Re: [PATCH 2/2] xfs: make sure link path does not go away at access

From: Dave Chinner
Date: Mon Nov 22 2021 - 18:50:18 EST


On Mon, Nov 22, 2021 at 02:27:59PM -0500, Brian Foster wrote:
> On Mon, Nov 22, 2021 at 11:08:51AM +1100, Dave Chinner wrote:
> > On Fri, Nov 19, 2021 at 02:44:21PM -0500, Brian Foster wrote:
> > > In
> > > any event, another experiment I ran in light of the above results that
> > > might be similar was to put the inode queueing component of
> > > destroy_inode() behind an rcu callback. This reduces the single threaded
> > > perf hit from the previous approach by about 50%. So not entirely
> > > baseline performance, but it's back closer to baseline if I double the
> > > throttle threshold (and actually faster at 4x). Perhaps my crude
> > > prototype logic could be optimized further to not rely on percpu
> > > threshold changes to match the baseline.
> > >
> > > My overall takeaway from these couple hacky experiments is that the
> > > unconditional synchronous rcu wait is indeed probably too heavy weight,
> > > as you point out. The polling or callback (or perhaps your separate
> > > queue) approach seems to be in the ballpark of viability, however,
> > > particularly when we consider the behavior of scaled or mixed workloads
> > > (since inactive queue processing seems to be size driven vs. latency
> > > driven).
> > >
> > > So I dunno.. if you consider the various severity and complexity
> > > tradeoffs, this certainly seems worth more consideration to me. I can
> > > think of other potentially interesting ways to experiment with
> > > optimizing the above or perhaps tweak queueing to better facilitate
> > > taking advantage of grace periods, but it's not worth going too far down
> > > that road if you're wedded to the "busy inodes" approach.
> >
> > I'm not wedded to "busy inodes" but, as your experiments are
> > indicating, trying to handle rcu grace periods into the deferred
> > inactivation path isn't completely mitigating the impact of having
> > to wait for a grace period for recycling of inodes.
> >
>
> What I'm seeing so far is that the impact seems to be limited to the
> single threaded workload and largely mitigated by an increase in the
> percpu throttle limit. IOW, it's not completely free right out of the
> gate, but the impact seems isolated and potentially mitigated by
> adjustment of the pipeline.
>
> I realize the throttle is a percpu value, so that is what has me
> wondering about some potential for gains in efficiency to try and get
> more of that single-threaded performance back in other ways, or perhaps
> enhancements that might be more broadly beneficial to deferred
> inactivations in general (i.e. some form of adaptive throttling
> thresholds to balance percpu thresholds against a global threshold).
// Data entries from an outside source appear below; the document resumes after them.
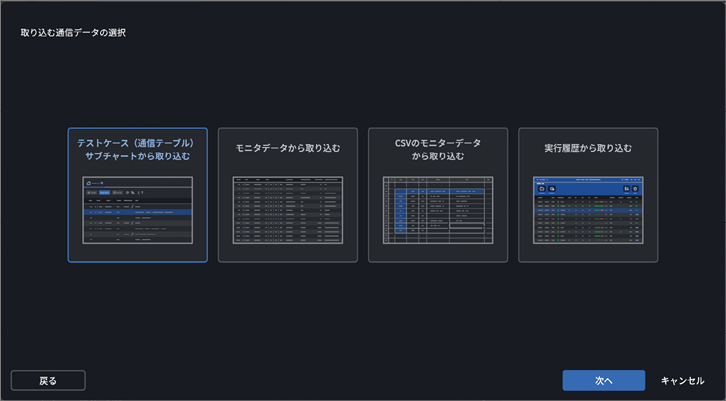Viewport: 726px width, 401px height.
Task: Click the cloud icon in the test case preview
Action: pos(88,183)
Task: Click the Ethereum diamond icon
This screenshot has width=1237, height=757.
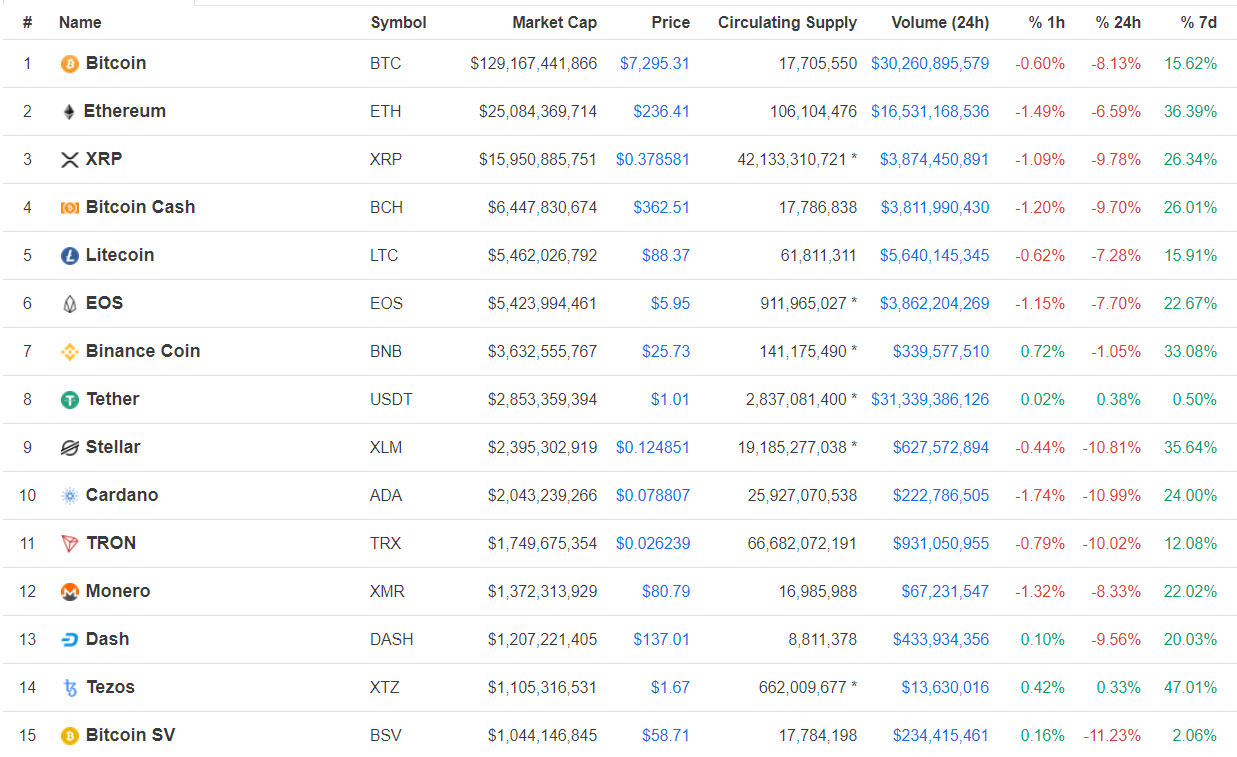Action: [69, 112]
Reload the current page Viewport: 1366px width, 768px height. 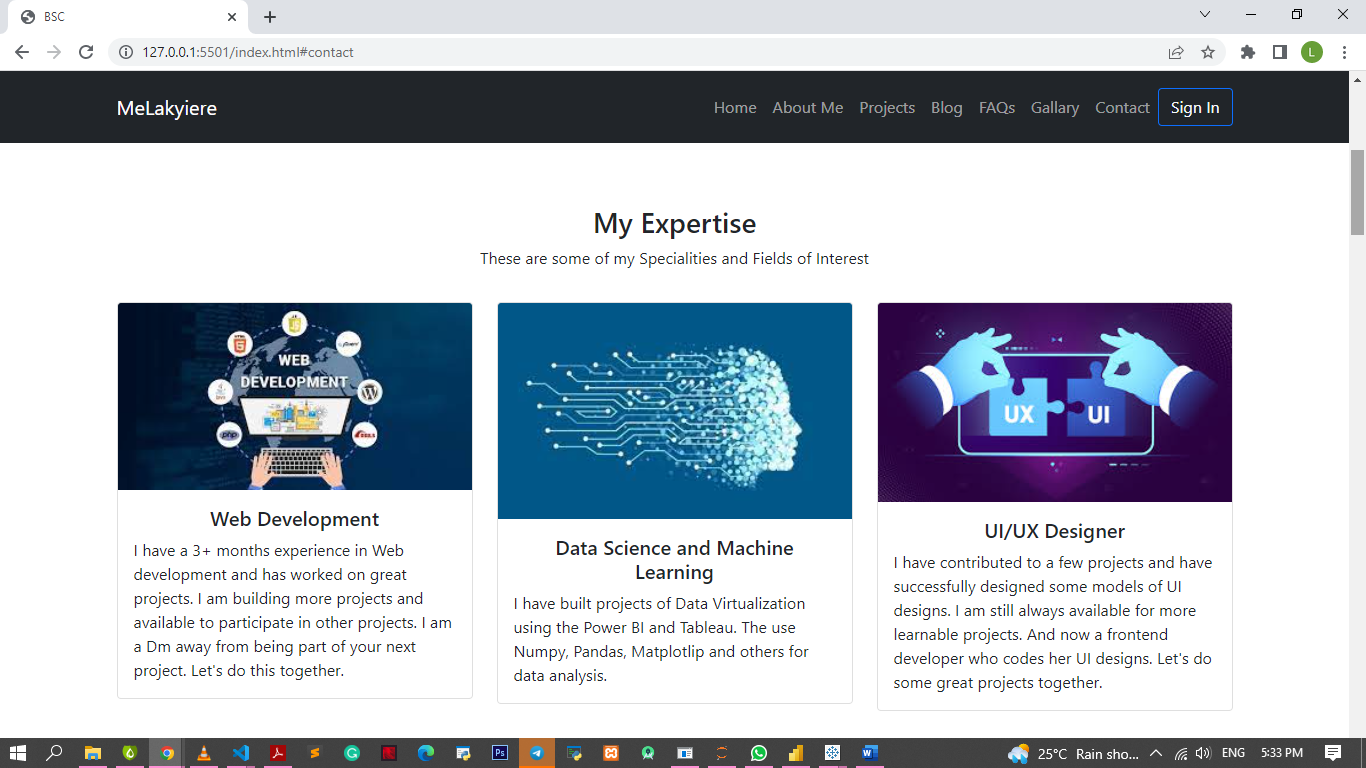(x=85, y=52)
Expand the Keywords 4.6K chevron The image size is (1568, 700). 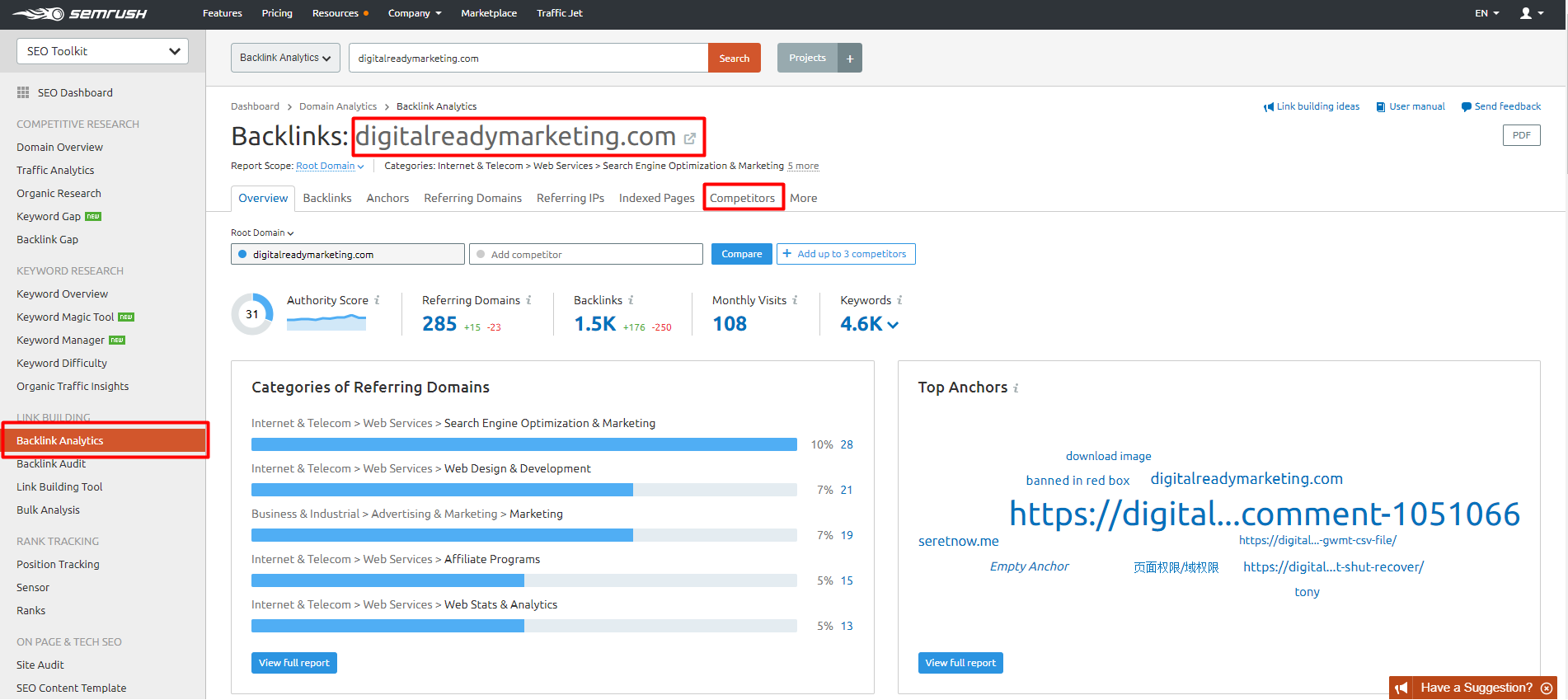click(893, 325)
I ran experiments on queue depth early on. Once we go over a few
tens of inodes we start to lose the "hot cache" effect and
performance starts to go backwards. By queue depths of hundreds,
we've lost all the hot cache and nothing else gets that performance
back because we can't avoid the latency of all the memory writes
from cache eviction and the followup memory loads that result.
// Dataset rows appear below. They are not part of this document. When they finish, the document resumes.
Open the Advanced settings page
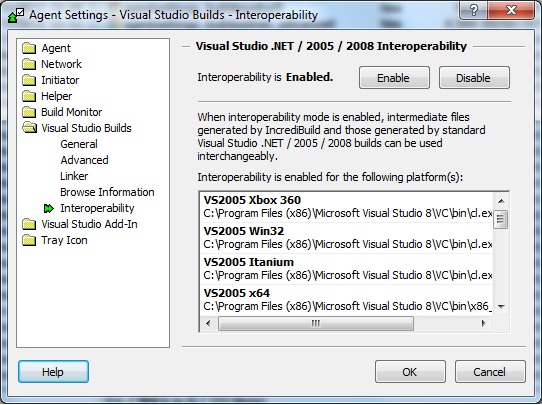Viewport: 542px width, 405px height. point(84,160)
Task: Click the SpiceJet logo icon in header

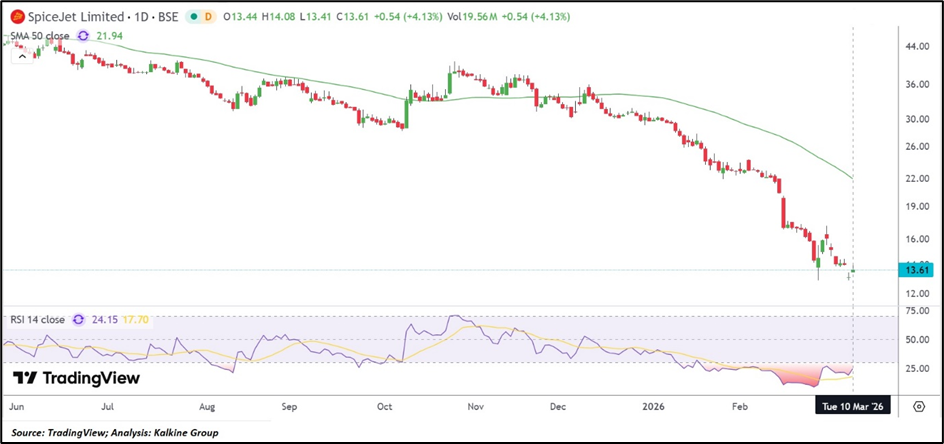Action: coord(17,17)
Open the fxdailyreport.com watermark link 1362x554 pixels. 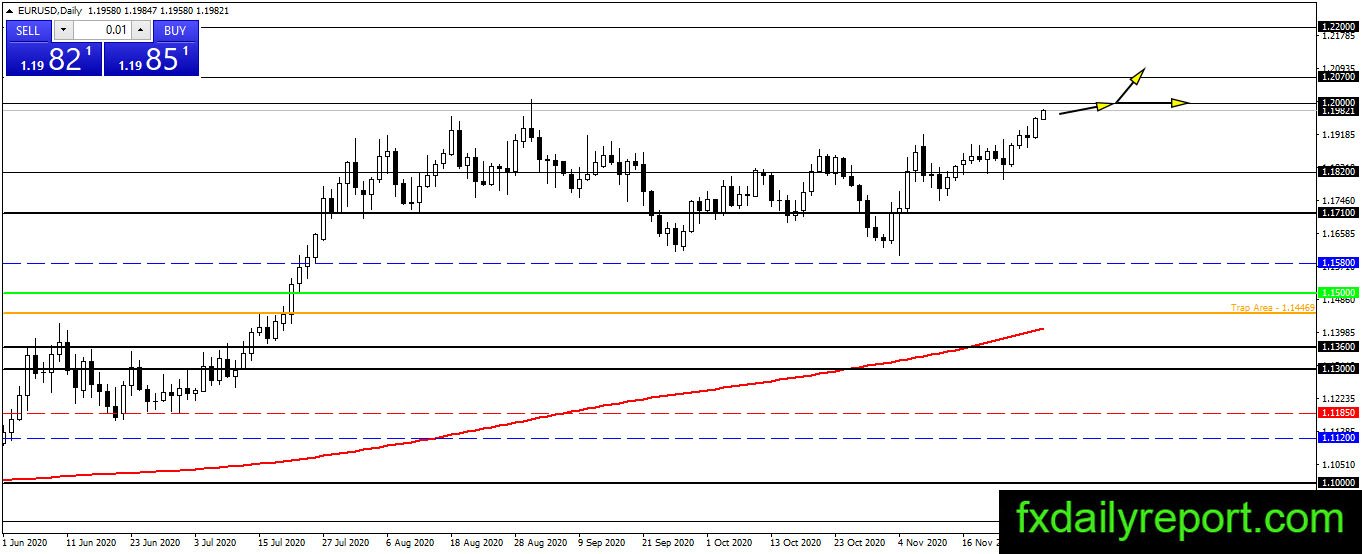(1180, 519)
Making the per-cpu queues longer or shorter based on global state
won't gain us anything. ALl it will do is slow down local operations
that don't otherwise need slowing down....

> > I suspect a rethink on the inode recycling mechanism is needed. THe
> > way it is currently implemented was a brute force solution - it is
> > simple and effective. However, we need more nuance in the recycling
> > logic now. That is, if we are recycling an inode that is clean, has
> > nlink >=1 and has not been unlinked, it means the VFS evicted it too
> > soon and we are going to re-instantiate it as the identical inode
> > that was evicted from cache.
> >
>
> Probably. How advantageous is inode memory reuse supposed to be in the
> first place? I've more considered it a necessary side effect of broader
> architecture (i.e. deferred reclaim, etc.) as opposed to a primary
> optimization.

Yes, it's an architectural feature resulting from the filesystem
inode life cycle being different to the VFS inode life cycle. This
was inherited from Irix - it had separate inactivation vs reclaim
states and action steps for vnodes - inactivation occurred when the
vnode refcount went to zero, reclaim occurred when the vnode was to
be freed.

Architecturally, Linux doesn't have this two-step infrastructure; it
just has evict() that runs everything when the inode needs to be
reclaimed. Hence we hide the two-phase reclaim architecture of XFS
behind that, and so we always had this troublesome impedence
mismatch on Linux.

Thinking a bit about this, maybe there is a more integrated way to
handle this life cycle impedence mismatch by making the way we
interact with the linux inode cache to be more ... Irix like. Linux
does actually give us a a callback when the last reference to an
inode goes away: .drop_inode()

i.e. Maybe we should look to triggering inactivation work from
->drop_inode instead of ->destroy_inode and hence always leaving
unreferenced, reclaimable inodes in the VFS cache on the LRU. i.e.
rather than hiding the two-phase XFS inode inactivation+reclaim
algorithm from the VFS, move it up into the VFS. If we prevent
inodes from being reclaimed from the LRU until they have finished
inactivation and are clean (easy enough just by marking the inode as
dirty), that would allow us to immediately reclaim and free inodes
in evict() context. Integration with __wait_on_freeing_inode() would
like solve the RCU reuse/recycling issues.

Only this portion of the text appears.